Figure 2.

S100P is expressed in Jeg-3 and Bewo but not HTR8 EV trophoblast cell lines. HTR8, Bewo and Jeg-3 cells, along with HeLa A3 induced for S100P expression (or their non-expressing counterparts), were grown for 48 hours prior to collection for mRNA qPCR analysis (A) or 72 hours prior to collection for protein Western blotting (B). mRNAs were isolated using TRIS reagent followed by reverse transcription and quantitative PCR analysis using S100P and β-actin primers, as described in Methods. Data is presented as 2^∆CT mean values ± SD of 3 independent samples of a representative experiment compared to the non-induced HeLaA3 cells. **P < 0.0001 (one way- ANOVA). (A) For the protein levels, cells were collected and solubilised in Laemmeli buffer and equal loading were separated by SDS-PAGE electrophoresis.
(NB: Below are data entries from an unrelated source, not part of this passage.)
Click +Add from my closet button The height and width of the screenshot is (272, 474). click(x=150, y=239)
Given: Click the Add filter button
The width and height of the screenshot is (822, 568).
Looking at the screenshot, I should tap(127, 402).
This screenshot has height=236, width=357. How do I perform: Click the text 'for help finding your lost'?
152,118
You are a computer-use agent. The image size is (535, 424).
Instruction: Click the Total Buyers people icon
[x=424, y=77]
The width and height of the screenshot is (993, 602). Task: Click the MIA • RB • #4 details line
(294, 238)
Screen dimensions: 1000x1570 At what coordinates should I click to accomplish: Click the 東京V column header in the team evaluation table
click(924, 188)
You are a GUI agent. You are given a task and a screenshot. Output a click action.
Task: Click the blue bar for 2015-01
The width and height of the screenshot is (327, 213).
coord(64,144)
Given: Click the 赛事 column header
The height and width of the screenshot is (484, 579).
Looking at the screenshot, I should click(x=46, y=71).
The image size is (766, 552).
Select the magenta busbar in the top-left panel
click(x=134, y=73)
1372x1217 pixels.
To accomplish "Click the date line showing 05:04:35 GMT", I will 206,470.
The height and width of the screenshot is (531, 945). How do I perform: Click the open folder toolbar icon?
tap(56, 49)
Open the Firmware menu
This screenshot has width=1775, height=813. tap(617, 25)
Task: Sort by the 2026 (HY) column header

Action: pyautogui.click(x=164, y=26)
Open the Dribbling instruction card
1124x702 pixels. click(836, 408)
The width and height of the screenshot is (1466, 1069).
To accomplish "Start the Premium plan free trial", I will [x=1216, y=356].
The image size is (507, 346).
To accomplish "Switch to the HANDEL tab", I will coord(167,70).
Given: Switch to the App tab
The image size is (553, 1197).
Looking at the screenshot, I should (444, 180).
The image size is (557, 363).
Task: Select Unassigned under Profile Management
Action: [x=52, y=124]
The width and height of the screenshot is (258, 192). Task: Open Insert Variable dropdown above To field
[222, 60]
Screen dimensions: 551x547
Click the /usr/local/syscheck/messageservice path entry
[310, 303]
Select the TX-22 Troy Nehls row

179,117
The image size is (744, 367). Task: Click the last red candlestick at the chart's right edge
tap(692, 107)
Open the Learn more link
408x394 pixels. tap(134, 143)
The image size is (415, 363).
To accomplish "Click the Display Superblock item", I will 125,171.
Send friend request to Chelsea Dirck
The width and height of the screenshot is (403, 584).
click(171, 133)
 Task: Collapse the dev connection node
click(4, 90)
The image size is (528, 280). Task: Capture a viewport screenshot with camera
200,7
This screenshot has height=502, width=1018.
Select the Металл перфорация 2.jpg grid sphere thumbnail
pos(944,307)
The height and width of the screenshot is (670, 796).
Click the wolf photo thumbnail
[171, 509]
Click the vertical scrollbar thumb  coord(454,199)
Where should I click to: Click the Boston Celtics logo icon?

Western blotting was carried out and membranes probed for S100P or α-tubulin and cropped images are presented. (B) Expression levels of S100P were measured by densitometric analysis, normalised to α-tubulin and presented in comparison to the non-induced HeLa A3 cells as percentage mean values ± SD of 3 independent samples compared to the non-induced HeLa A3 cells. **P < 0.0001 (one way- ANOVA). (C) For immunostaining, Bewo and Jeg-3 cells, along with HeLa A3 induced for S100P expression (or their non-expressing counterparts) were seeded on fibronectin-coated coverslips and grown for 48 hours prior to fixation, permeabilisation and staining for S100P and actin. Cells were mounted and viewed using epifluorescence microscopy. (D) Images in the last row correspond to the focused regions of the highlighted cells. Bar corresponds to 25 μm.